Records for locating words and elements:
-.-.-

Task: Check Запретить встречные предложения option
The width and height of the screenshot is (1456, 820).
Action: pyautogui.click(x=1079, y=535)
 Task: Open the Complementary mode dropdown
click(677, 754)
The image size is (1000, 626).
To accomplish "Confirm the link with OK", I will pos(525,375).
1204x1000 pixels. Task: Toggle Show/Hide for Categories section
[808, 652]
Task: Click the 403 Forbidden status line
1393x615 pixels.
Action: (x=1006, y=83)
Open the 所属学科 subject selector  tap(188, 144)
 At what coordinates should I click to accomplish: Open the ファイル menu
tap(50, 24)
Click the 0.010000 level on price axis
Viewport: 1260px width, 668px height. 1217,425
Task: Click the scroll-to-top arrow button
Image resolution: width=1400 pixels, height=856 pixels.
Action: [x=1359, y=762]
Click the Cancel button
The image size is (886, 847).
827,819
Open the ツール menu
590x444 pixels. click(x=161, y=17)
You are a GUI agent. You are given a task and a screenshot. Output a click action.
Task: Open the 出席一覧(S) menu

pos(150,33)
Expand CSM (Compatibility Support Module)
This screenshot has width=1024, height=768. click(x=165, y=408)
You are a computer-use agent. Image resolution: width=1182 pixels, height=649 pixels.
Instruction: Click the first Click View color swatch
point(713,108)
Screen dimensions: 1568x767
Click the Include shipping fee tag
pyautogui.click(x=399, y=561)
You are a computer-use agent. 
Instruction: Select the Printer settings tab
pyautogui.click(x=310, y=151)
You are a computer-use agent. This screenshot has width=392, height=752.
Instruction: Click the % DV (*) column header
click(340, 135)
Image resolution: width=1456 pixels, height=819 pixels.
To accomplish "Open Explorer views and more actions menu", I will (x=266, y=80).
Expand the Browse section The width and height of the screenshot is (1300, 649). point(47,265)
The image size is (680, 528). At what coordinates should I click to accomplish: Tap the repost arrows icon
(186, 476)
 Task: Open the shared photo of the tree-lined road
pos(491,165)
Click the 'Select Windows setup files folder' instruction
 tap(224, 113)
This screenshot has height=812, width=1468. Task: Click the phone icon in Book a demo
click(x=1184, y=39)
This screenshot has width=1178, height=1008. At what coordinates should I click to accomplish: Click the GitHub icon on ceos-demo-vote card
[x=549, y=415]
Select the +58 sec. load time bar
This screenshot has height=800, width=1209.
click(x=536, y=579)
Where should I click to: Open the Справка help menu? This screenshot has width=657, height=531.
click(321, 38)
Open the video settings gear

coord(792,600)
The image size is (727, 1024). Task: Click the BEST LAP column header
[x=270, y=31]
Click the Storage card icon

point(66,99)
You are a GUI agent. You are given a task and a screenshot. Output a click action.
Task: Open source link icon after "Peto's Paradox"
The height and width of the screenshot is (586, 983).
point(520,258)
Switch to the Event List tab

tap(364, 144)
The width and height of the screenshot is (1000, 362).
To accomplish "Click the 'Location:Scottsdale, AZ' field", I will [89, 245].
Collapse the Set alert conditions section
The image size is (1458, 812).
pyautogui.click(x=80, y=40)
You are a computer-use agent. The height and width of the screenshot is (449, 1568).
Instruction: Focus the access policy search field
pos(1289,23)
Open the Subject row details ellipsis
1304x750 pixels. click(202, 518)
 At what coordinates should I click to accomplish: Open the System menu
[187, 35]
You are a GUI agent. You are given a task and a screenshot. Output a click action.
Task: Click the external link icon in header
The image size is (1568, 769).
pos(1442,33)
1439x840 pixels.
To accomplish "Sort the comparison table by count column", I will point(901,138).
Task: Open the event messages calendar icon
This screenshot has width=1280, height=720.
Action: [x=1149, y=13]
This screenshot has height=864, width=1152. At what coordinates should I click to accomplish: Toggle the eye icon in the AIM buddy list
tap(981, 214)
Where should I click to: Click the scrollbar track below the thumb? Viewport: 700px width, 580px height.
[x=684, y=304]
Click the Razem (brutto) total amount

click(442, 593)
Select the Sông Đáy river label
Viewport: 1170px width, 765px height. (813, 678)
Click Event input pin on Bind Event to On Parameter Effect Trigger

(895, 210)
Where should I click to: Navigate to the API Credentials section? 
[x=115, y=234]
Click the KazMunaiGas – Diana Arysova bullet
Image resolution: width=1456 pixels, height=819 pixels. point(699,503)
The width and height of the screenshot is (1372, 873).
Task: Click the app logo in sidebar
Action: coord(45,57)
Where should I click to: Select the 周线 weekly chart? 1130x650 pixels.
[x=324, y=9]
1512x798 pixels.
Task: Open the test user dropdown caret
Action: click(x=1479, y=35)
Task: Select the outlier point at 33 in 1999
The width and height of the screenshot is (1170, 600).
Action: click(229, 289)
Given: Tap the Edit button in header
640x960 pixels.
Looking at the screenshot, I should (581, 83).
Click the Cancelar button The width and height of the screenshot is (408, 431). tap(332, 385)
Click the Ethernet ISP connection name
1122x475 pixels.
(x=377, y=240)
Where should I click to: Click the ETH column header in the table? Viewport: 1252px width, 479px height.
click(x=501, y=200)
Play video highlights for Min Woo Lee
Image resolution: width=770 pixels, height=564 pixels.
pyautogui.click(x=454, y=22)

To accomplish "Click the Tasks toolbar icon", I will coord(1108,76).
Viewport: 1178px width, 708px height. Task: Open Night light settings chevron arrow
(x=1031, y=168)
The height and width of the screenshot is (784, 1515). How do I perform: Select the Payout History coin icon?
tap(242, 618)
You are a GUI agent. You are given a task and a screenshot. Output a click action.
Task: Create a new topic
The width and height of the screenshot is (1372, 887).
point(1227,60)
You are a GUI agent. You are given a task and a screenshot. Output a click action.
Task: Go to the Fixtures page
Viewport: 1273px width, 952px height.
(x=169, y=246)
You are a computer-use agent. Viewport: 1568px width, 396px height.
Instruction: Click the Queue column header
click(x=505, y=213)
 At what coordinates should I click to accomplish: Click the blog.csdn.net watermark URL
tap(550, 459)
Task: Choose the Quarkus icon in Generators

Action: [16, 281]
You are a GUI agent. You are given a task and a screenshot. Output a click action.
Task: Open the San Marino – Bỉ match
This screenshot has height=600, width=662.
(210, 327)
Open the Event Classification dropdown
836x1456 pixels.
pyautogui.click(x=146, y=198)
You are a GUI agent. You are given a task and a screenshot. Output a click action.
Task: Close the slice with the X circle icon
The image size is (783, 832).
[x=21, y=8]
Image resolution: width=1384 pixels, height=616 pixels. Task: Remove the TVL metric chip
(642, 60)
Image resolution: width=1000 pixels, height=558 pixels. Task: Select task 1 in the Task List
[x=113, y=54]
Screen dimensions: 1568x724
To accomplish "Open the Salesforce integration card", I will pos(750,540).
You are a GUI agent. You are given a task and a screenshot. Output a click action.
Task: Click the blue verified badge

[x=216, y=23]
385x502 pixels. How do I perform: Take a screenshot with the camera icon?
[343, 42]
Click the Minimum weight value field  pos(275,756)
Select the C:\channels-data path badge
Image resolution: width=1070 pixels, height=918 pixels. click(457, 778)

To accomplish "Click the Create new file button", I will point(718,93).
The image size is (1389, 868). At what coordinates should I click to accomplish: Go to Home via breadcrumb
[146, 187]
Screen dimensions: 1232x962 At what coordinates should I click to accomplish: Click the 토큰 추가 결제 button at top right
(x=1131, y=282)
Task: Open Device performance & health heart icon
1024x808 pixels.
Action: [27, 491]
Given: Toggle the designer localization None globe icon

-.-.-

◆ Task statement ◆
Copy everything from the line containing "Task: Open Device" down to the end of the records, requests included. Multiply each coordinate in the answers by 1.1 and round to whole numbers, with halves rounded up.

◆ Reply ◆
Task: Open Device performance & health heart icon
1024x808 pixels.
Action: [30, 540]
Given: Toggle the designer localization None globe icon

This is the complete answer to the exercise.